WARNER ROBINS, GA. — Pratt Industries Inc., a Georgia-based recycled paper and packaging company, has released plans for a new production facility in the Middle Georgia city of Warner Robins, approximately 100 miles southeast of Atlanta. The new factory is expected to create more than 125 jobs and cost over $120 million to build.

The development will comprise 496,000 square feet and produce corrugated boxes using recycled containerboard. The containerboard will be largely sourced from the company’s mill in Conyers, Georgia. The property is scheduled for completion in late 2024.

The new facility will be Pratt Industries’ 13th site in Georgia. According to the office of Governor Brian Kemp, the project will bring the company’s total investment in Georgia to over $800 million.

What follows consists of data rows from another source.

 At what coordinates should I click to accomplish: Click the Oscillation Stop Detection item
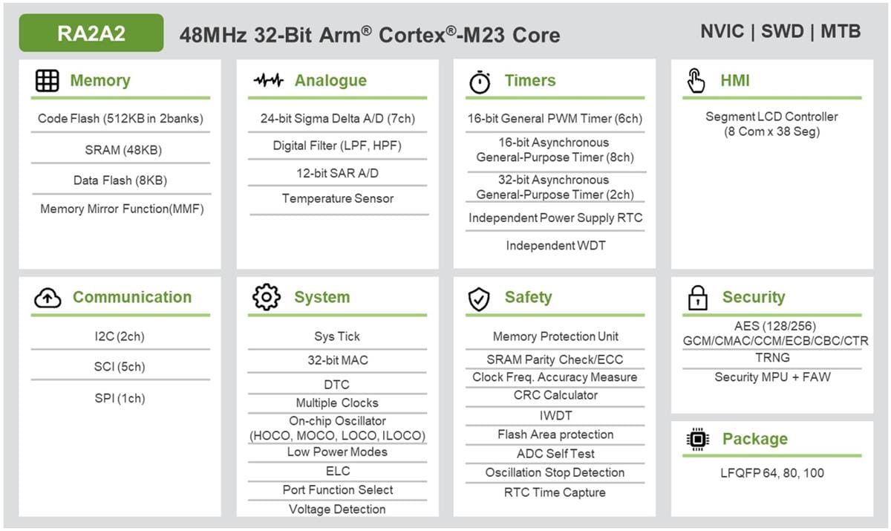point(555,473)
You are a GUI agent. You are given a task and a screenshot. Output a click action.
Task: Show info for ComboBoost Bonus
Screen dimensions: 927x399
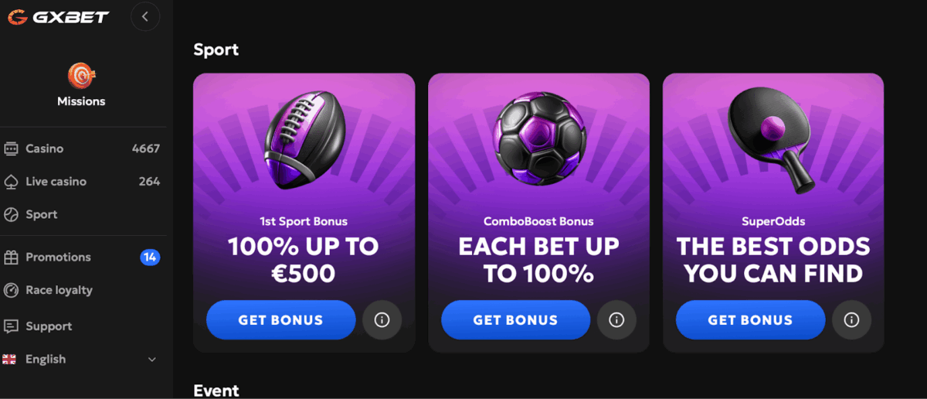616,320
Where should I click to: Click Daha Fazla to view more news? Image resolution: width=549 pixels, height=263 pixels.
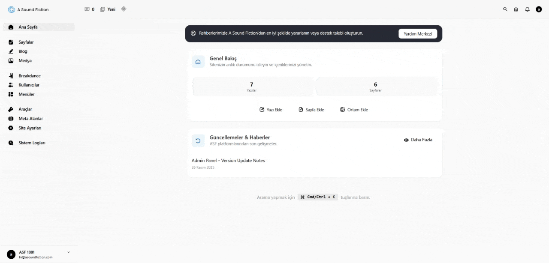(x=418, y=140)
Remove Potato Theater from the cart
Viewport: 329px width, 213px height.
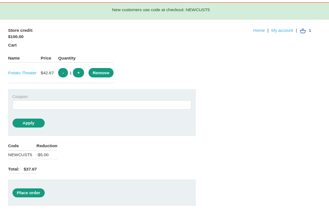click(x=101, y=73)
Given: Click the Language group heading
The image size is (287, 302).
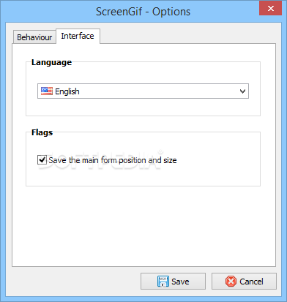Looking at the screenshot, I should click(x=51, y=62).
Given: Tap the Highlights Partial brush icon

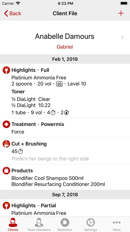Looking at the screenshot, I should [6, 205].
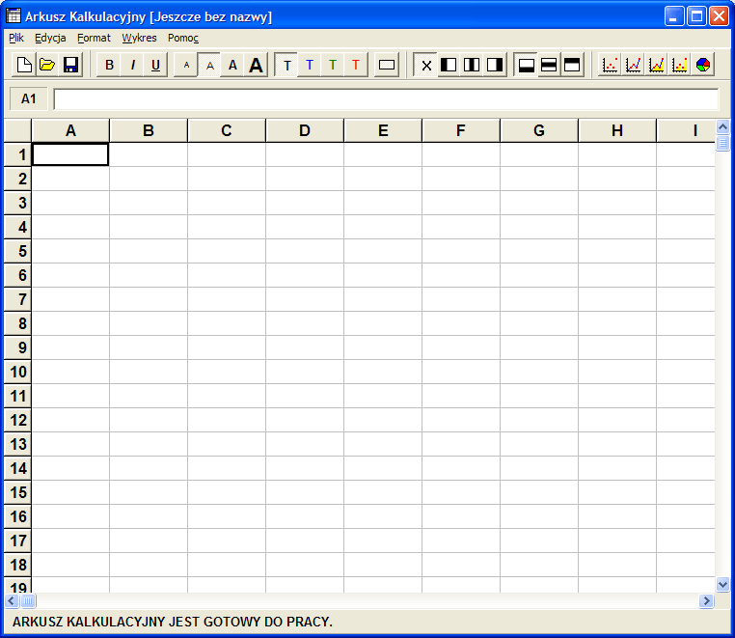Open the Format menu
The image size is (735, 638).
click(94, 38)
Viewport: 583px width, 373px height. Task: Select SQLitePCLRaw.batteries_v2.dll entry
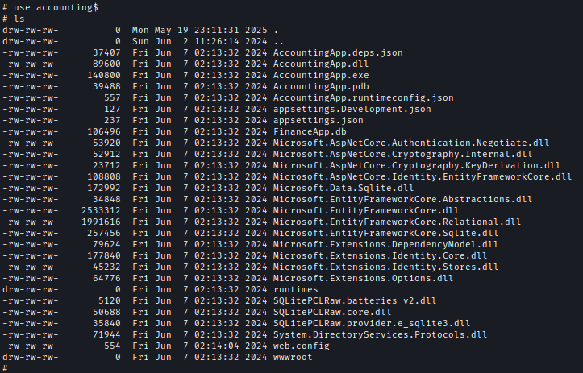click(x=355, y=301)
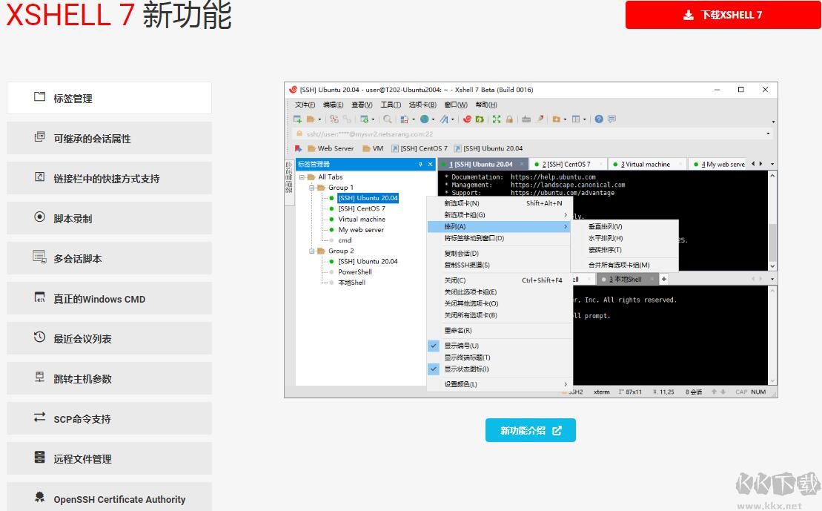Open the Web Server quick-launch item
The image size is (822, 511).
[336, 148]
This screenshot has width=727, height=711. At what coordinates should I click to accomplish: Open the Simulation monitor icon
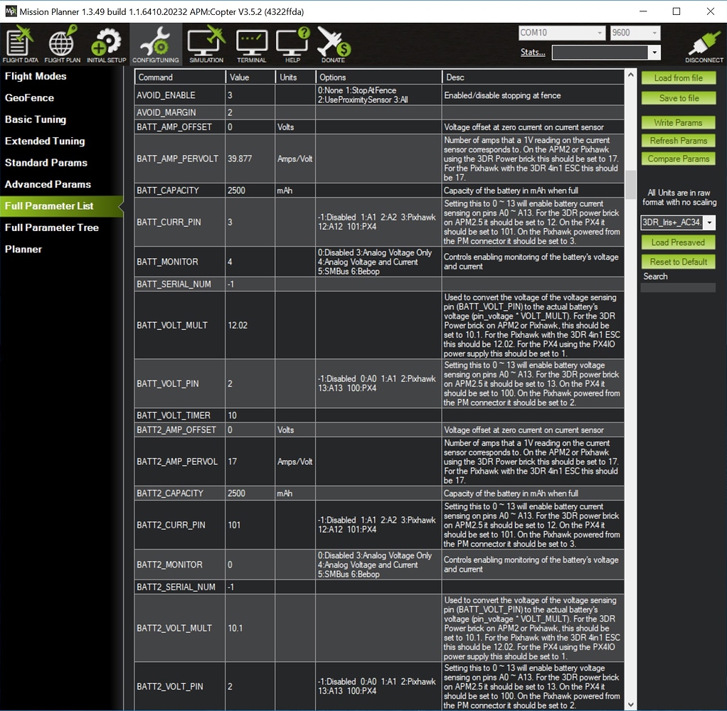click(206, 44)
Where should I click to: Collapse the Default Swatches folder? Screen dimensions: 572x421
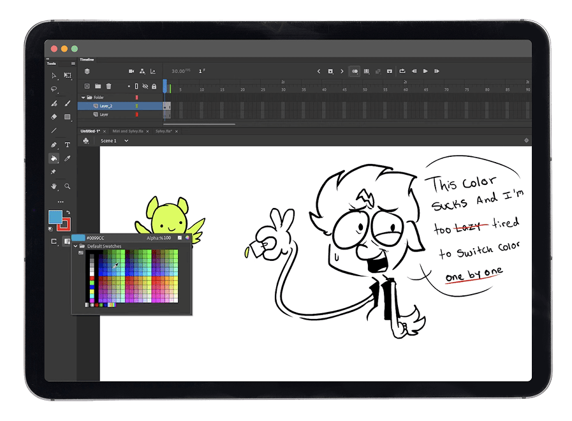[75, 246]

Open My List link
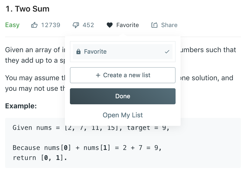tap(122, 115)
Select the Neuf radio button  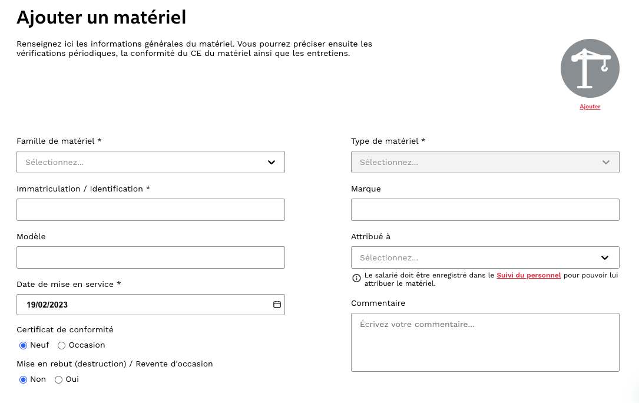pos(24,345)
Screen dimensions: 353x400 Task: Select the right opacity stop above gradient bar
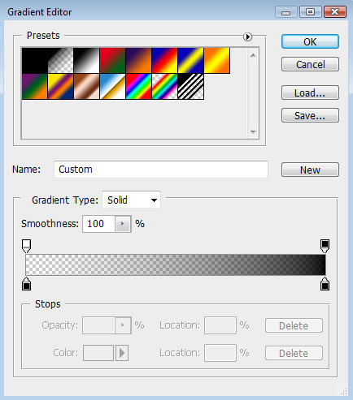(325, 246)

“We’re very honored to be coming to Warner Robins and we’re committed to the great state of Georgia — in fact, Georgia is where our company began,” says Anthony Pratt, global executive chairman for Pratt Industries. “This will bring Pratt’s total workforce in Georgia to over 2,100 employees and 11,700 nationwide.”

The property is located at Robins Industrial Park within the Peach County portion of the city, on a Georgia Ready for Accelerated Development (GRAD) certified site. The GRAD program offers 60 industrial certified sites that are available for fast-track construction projects. The program’s goal is to establish a portfolio of pre-qualified industrial sites for which the due diligence has been completed prior to a prospect visit. 

John Soper, a senior project manager at the Georgia Department of Economic Development (GDEcD), represented the department’s global commerce team. The GDEcD is partnered with the Development Authority of Peach County and Georgia Power on the project.

Based in Atlanta, Pratt Industries is the fifth-largest corrugated packaging company in the United States and the largest privately owned producer of 100 percent recycled containerboard in the world.